Compiled by E. Mohammed Rafique, Resource Person and M. K. Nabeel, Research Associate Issue Date: 24 September 2008:Echoing the present debate within international public health circles, members responded eagerly to the query on HIV and Health System Strengthening (HSS). Respondents explored the relationship between HIV programmes and health systems and suggested improving vertical programs that tend to ignore the broader health system.
Discussing the connection between HIV programming and health systems, members identified several areas within the system, which have grown stronger because of the country’s response to the HIV epidemic. For example, the blood transfusion services were not in good shape before the advent of HIV, participants stated. However, implementing the various components related to blood safety through the National AIDS Control Programme (NACP), simultaneously established the target numbers of First Referral Units, as well as streamlined and improved services in the existing blood banks.

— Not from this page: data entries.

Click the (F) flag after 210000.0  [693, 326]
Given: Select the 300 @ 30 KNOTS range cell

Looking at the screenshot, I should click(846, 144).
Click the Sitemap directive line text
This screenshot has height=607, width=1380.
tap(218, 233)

Another positive development was in the area of prevention and treatment of Sexually Transmitted Infections (STI). Respondents noted that, ‘socially sidelined’ professions that work for STI patients, like venereologists and counsellors have gained acceptance due to the strengthening of STI treatment components within HIV programmes.
Discussants stated that other improvements in the health system as result of HIV programmes were:
· Infrastructure of TB diagnostic and care centres improved because of joint HIV-TB programmes
· Reproductive and sexual health services, specifically, the improvements in condom programming and Family Planning and Welfare services
· Human resources and capacity building
· Training programmes on infection prevention practices and communication skills for healthcare providers
Another area where health systems are benefiting from the response to HIV is human rights, along with ethical and legal issues in relation to health, members said. For instance, in Kerala a pilot project for reducing stigma by a rights-based approach benefited both the People Living with HIV (PLHIV) and the health system. Likewise, members observed that an increasing number of people and organizations are giving importance to these issues. Moreover, as compared to earlier days, non-professionals and healthcare providers are now more sensitive to ethics. However, they pointed out that more improvement is required on legal issues.
Citing examples from India ’s low-cost generic ARV drugs, respondents lauded the patent rules in India . Improving availability and access to medicines has proved beneficial to the entire health system. Nevertheless, they voiced concerns about the quality of drugs due to the emphasis on generic drugs.
Sharing the experience of implementing the Wold Health Organization’s (WHO) Integrated Management of Adult and Adolescent Illness (IMAI) in Karnataka and Tamil Nadu, members showed, how decentralisation of HIV programmes at the district and sub-district levels can help HSS. Besides, they also mentioned experiences shared from West Bengal, Uttar Pradesh, Rajasthan, Chhattisgarh, Jharkhand and Delhi that demonstrate the strong beneficial linkages made by HIV programmes within existing health systems.
In spite of demonstrating successful models of excellence by some HIV programmes, respondents raised concerns about sustainability, as HIV programmes are generally dependent on external funding for their work. Additionally, mainstreaming and integrating HIV programmes within health systems can help reduce the dependency on availability of funds. Accordingly, the third phase of NACP has set specific provisions for mainstreaming HIV into broader health programmes and systems.
Discussants also pointed out that the service norms of NGOs have improved through the implementation of various HIV programmes over the years, and successful models of Public Private Partnerships (PPP) have emerged. These developments have directly benefited health systems. However, NGOs need to coordinate better their activities as per national plans envisaged in the Three Ones principle. In addition, members recommended developing a “NGO code of conduct” to capitalise on the activities in health system strengthening in the context of HIV.
In addition to highlighting the positive impact of HIV programmes on health systems, some respondents questioned whether increased spending for HIV programmes in some regions has actually harmed health systems. Nonetheless, members agreed that planners must view HIV programmes as part of an integrated system, and not in isolation as they are not mutually exclusive. Moreover, a dichotomy of Vertical against Horizontal health programmes is meaningless, as improvement of one will benefit the other.
Though HIV programmes have offered opportunities to strengthen health systems, respondents stated that only a few implementing agencies have made use of such prospects. Researchers in India , members argued, need to understand better the intricacies of how the spending on HIV programmes affects other areas of health systems. For example, additional research brought to light a comparative analysis from Mozambique, Uganda and Zambia, which identified health information systems, drug supply systems and human resources as important areas for donors and governments to reinforce, as they expand HIV programmes.
Finally, members emphasized the need to make stronger health systems to sustain successful HIV programmes. Moreover, the HSS approach will not only benefit national and regional health priorities, but also make judicious use of resources when attempting to achieve specific HIV related outcomes.